Since 2002, our floor-care services for Wawa have grown to cover more than 100 stores, including all stores in Virginia and most of Maryland. We have a great cooperative working relationship with the other four floor-care vendors for Wawa under the leadership of the current contracted services facilities manager, and we combine to service more than 600 stores in the Wawa chain.
Our family’s group of companies, which includes Mid Atlantic Floor Care LLC and the DreamKrete polished and decorative concrete division, has grown exponentially because of Wawa, but not just because of their growth or any additional services we provide them.
With other prospective new customers, usually the only reference we have to put on our resume is Wawa, and when we explain we service all their stores in Virginia and Maryland, the doors immediately open wide due to their credibility in the Mid-Atlantic region.
When we learned more than two years ago of Wawa’s plan to expand to Florida, we thought it would be a great opportunity for our companies to expand along with them. With already one additional national-level floor cleaning account in Florida for which we serviced six stores on a quarterly basis, establishing a branch was an easy decision. It will allow my dad and mom to fulfill their dreams of retiring to Florida, have some business to keep him occupied and allow him to turn the rest of our work over to my brother and me.
So this relationship has meant everything to our family businesses. And here’s how we’ve developed it.
We have been successful with this chain by utilizing the three C’s of contract management:
Commitment: First and foremost, we are committed to Wawa’s Partners in Safety Program. We have a mandatory monthly safety and operations meeting, and our technicians know that if they don’t attend they don’t get assigned to work in the stores. Safety, with proper safety signage and notices, is a must since Wawa stores are open 24/7/365. We are also committed to following the specifications of the programs, procedures and processes for completing all services.

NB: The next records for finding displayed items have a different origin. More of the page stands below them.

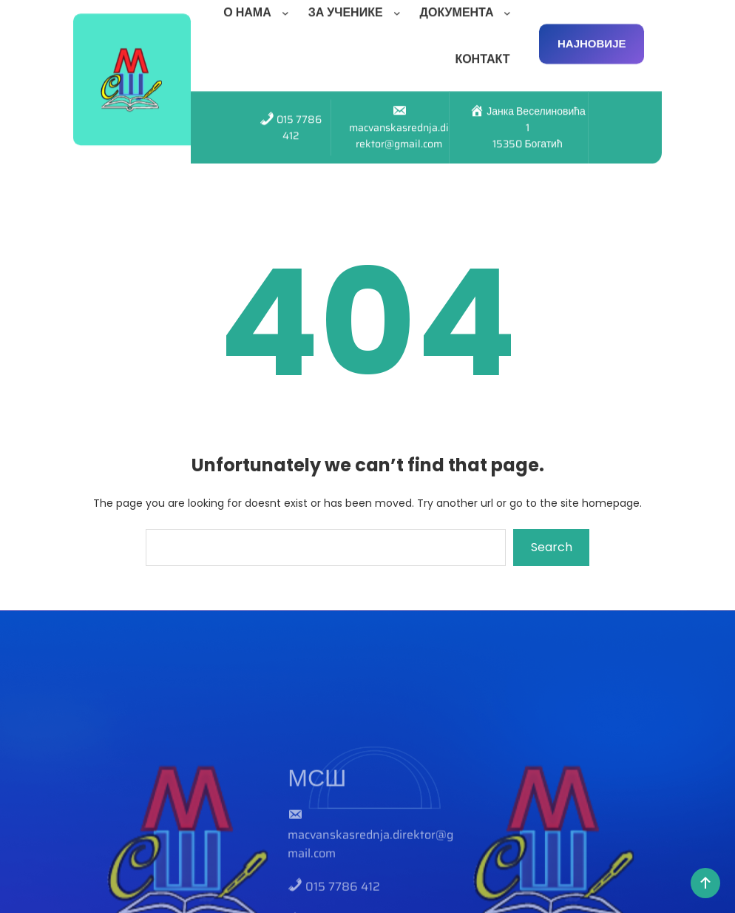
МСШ (317, 828)
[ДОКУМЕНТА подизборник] (510, 6)
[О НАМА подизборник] (288, 6)
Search (551, 547)
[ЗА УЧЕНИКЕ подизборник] (400, 6)
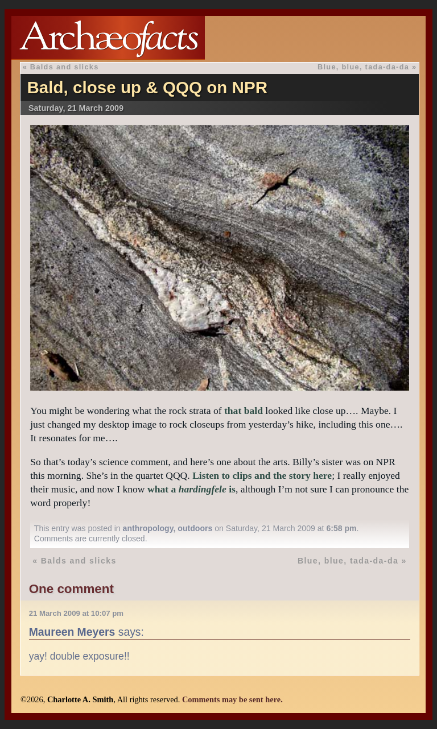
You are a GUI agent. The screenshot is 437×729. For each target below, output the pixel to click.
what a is (191, 489)
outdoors (195, 528)
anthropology (148, 528)
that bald (243, 410)
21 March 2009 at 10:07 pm (76, 613)
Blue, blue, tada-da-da (363, 67)
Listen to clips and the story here (262, 475)
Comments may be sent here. (232, 699)
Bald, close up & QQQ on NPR (147, 87)
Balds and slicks (64, 67)
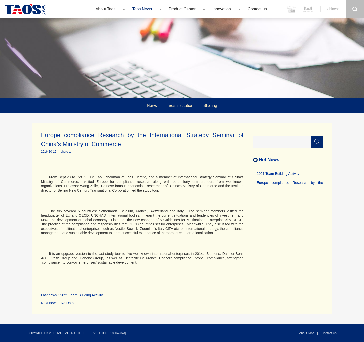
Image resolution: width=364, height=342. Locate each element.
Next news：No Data (57, 303)
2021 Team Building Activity (278, 174)
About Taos (106, 9)
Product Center (182, 9)
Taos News (142, 9)
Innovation (221, 9)
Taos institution (180, 105)
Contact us (257, 9)
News (152, 105)
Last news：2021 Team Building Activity (72, 295)
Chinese (333, 9)
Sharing (210, 105)
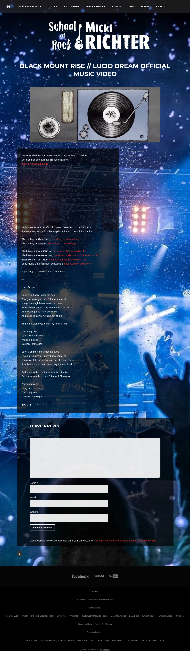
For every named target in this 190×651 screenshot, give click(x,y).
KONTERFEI (82, 640)
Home (8, 6)
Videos (130, 156)
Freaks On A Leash (103, 624)
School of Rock (30, 6)
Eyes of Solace (148, 616)
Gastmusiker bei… (95, 632)
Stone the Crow (85, 624)
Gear (131, 6)
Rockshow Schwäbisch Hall (101, 600)
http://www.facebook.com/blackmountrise (75, 255)
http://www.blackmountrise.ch (69, 251)
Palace (71, 640)
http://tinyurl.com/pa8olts (35, 163)
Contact (162, 6)
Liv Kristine (62, 616)
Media (145, 6)
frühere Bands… (95, 608)
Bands (116, 6)
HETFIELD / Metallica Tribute (94, 616)
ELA (162, 640)
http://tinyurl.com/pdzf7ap (62, 243)
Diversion (179, 616)
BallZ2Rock (134, 616)
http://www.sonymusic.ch (77, 263)
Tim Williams (132, 640)
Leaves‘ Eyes (12, 616)
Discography (95, 6)
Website (34, 511)
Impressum (105, 650)
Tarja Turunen (32, 640)
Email (34, 497)
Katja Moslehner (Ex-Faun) (53, 640)
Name (34, 482)
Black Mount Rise (135, 160)
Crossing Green (165, 616)
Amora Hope (103, 640)
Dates (53, 6)
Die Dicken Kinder (149, 640)
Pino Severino (118, 640)
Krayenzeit (74, 616)
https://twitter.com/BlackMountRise (67, 259)
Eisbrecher (81, 600)
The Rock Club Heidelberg (42, 616)
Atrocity (24, 616)
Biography (71, 6)
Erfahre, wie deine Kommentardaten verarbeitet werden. (125, 540)
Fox (93, 640)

Consistency: We consistently follow a service schedule that we provide our customers at the beginning of each month. Our “service-to-schedule” ratio with which we rate our crews and field operations managers is annually 98 percent or better. Needless to say, we make every effort to ensure that we deliver consistently high-quality service on each and every store service visit. Our post-service follow-up programs include phone calls and in-store inspections, many of them done by me or my dad personally.
Communication: We periodically provide all our customers with progress reports of our programs and projects. Annually, we provide Wawa with a report, with supporting pictures, of both our accomplishments during the past year and plans for improvements going forward. We give all customer correspondence high priority — we pride ourselves in giving timely and thorough attention, reaction, responses and recommendations. When you properly communicate, you not only develop a happy customer but you develop a service partnership relationship for life.